Eva - 76
Sempre afinal me arruei deveras (cf. antepenúltima linha do registo imediatamente anterior). Fiz bem & fi-lo bem. Vim buscar a última pouca de sol da corrente segunda-feira (21-do-2). Quase surdo do lado direito. Desarmonia sensorial. Certa propensão para a lateralidade oposta. Já que bebo aguardente, como em A Canção de Lisboa (de 1933), deveria usar, como no mesmo filme, o funil auditivo – assim o receitou o pícnico Dr. Vasquinho (Santana) ao miraculado empregado do retiro-de-fados naquela maravilhosa película: “Aguardente? Ouvi perfeitamente!”.
(Passa além-patamar uma grávida.
Eva finalmente ilibada de pecado.)
(A luz preenche a fachada do prédio de Belinha P.
Hora do dia pré-morredoura, ainda frio nenhum.
Notar & anotar não são (não são) p’ra qualquer um.
Muito é o que olha, pouco é o que vê.)
Um formoso casal petisca sua merenda em a esplanada do amplo patamar: ovos com presunto, pão-de-alho, queijo caprino, ampola de rosé. São gente para trintas & poucos mais. Ele, espadaúdo como um cabide de roupeiro alto, traja a castanho-escuro, botins negros, gravata violeta; ela, sã como a maçã mais louçã, usa dentes de uma natureza estelar: em luz como em lonjura, não é que tremam. Assisto à emparelhada existência sua/deles em quieta veneração. Venero deles a mocidade inimputável, a inocência insofismável, o aparato amável – e a inelutável transitoriedade. Quase ’ind’agora mesmo, estava eu aqui dizendo a meu compadre Zeferino (sim: aos quase 58, tenho & sustento ainda imagos, perdão, amigos-imaginários) do bonito que é ser-se amável, insofismável – e, sobre tudo o mais, inimputável. Não já o simples ser-se moço, mas estes três atributos.
(– São dois cunhados aqui estabelecidos há uns quarenta anos bem aviados – diz o marido Etelvino à esposa Graciosa. – Pelo menos – diz ela, tirando o ábaco da carteira.)
Trôpega mas grossamente urinando (hoje) contra a coitada de uma moita de ruela sem prédios, dei de/por mim considerando & sopesando a necessidade de não ceder à misantropia galas forais de visto-permanente – em vão: estou misantropo, bem que a Molière não ignore.

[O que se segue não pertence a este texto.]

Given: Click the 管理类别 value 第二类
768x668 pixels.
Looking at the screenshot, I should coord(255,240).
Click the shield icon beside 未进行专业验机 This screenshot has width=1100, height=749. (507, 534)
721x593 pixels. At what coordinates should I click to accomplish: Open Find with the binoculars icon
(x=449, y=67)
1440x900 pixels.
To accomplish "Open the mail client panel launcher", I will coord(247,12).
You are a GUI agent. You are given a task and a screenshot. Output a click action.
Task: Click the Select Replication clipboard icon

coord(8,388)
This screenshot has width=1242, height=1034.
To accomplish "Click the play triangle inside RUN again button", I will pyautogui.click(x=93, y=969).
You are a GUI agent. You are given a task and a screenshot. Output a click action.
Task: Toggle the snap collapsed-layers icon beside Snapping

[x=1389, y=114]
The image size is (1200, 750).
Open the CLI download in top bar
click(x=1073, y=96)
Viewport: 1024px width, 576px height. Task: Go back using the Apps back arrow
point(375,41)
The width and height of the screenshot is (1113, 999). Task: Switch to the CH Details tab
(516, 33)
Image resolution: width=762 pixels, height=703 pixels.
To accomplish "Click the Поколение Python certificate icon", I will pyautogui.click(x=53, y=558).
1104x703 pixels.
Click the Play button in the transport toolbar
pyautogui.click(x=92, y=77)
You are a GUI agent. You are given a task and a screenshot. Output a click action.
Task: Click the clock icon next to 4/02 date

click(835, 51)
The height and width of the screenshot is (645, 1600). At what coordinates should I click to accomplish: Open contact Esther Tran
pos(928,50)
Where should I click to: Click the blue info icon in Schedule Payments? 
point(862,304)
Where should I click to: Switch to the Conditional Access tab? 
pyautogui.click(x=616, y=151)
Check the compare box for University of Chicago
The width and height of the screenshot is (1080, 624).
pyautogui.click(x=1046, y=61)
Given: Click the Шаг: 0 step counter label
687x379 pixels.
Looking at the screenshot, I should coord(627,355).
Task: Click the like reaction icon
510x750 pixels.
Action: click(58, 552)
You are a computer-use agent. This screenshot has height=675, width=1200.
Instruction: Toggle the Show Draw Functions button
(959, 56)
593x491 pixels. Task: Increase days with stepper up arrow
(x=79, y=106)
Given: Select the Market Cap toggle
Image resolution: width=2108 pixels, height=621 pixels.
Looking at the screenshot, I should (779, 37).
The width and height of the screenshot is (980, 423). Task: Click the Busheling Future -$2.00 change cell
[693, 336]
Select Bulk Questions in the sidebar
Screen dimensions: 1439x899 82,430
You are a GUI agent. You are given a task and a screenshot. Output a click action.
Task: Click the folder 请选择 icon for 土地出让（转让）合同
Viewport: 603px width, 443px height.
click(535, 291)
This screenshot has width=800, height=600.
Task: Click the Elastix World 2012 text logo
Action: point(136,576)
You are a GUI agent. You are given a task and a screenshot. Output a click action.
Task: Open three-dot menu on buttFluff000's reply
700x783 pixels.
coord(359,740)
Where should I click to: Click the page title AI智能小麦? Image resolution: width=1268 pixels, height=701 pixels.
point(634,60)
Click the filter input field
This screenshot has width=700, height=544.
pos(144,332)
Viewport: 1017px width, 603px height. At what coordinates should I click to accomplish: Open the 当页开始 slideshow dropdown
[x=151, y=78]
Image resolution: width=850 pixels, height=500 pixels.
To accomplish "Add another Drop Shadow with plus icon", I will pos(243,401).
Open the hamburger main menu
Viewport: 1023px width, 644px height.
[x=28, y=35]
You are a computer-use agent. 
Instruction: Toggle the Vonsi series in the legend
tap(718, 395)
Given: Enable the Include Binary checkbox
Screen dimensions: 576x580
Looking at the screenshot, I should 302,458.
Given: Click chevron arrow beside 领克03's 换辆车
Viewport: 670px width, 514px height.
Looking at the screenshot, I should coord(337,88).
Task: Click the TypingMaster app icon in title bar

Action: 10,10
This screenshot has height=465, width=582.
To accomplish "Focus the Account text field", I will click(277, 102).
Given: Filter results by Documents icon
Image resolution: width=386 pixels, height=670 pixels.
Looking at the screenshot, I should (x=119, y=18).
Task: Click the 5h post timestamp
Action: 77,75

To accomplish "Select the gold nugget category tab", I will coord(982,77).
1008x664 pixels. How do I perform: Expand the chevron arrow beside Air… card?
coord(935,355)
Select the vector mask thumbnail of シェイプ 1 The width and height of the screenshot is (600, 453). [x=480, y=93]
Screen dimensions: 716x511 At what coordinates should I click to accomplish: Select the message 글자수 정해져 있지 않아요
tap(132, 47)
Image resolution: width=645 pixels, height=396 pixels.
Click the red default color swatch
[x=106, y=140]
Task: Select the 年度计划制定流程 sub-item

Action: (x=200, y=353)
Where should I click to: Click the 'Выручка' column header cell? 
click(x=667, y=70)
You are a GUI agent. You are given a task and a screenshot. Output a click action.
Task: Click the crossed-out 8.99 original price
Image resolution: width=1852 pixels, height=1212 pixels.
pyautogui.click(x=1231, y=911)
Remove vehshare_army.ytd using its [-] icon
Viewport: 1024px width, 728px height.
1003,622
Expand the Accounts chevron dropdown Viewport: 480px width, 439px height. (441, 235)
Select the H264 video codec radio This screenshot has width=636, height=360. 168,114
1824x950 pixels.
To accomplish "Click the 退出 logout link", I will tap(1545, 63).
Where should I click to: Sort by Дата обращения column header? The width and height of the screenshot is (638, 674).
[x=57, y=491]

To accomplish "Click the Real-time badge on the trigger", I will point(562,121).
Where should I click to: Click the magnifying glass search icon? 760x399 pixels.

Tenho em casa Torrente Ballester & Graham Greene. Ainda hoje (antes de hoje m’esmijaçar antimoitamente em escuro rincão desabitado) os sopesei & considerei. São ambos narradores de quilate-primeiro. Des-pensei-os depois: hei, quando hei, que livrar amarras lentes, sair à rua, ser como toda a gente faz por ser à mera menção de estar.
Vocábulos de cão ladrando afora
Ganidos de agonia ilegível
Aumento do preço do combustível
E adeus-à-nascença-vou-m’-embora.
O não-pequeno mundo é pequeno
Basta ler do Guareshi o Don Camilo
Anémono não é o açuceno
Nem a alegria se pesa ao quilo.
Eva-76, este registo
& o Wenceslau tão longe em Tokushima
Jesus, vem Tu cá a baixo ver isto
Não sei que inferno é por aí cima.
Talvez a inocência te castigue
Decerto aleitamentos tu falhaste
À morte porém ninguém te obrigue
Que, a defecar, o chão tu nunca erraste.
Ele há coisas tão bem mais engraçadas
Como bugia sebácea pela treva
Alumiando trovas desvairadas
Quem só nunca foi novo não se atreva.
Eu já vi a bondade a dois metros
Praticada sem pressa nem demora
Já vi quem nunca ri, quem nunca chora
Vejo-me como um desses obsoletos.
Que em patamares pró-ante-mondeguinos
Coimbram fartamente versos-nada
Sexta-feira que vem, nesta esplanada
Há descontos p’ra amendoins & finos.
São dezanove anos bem contados
Empós à alemã-nazi rendição
Só a humanidade é desumana:
Não rima consigo nem com o Cosmos.
Vá você esfregar sua cozinha
Não venha ser comigo comezinha
Eu vou dizer tudo ao Zé Duarte
Consig’ele se perdeu, não sei por q’arte.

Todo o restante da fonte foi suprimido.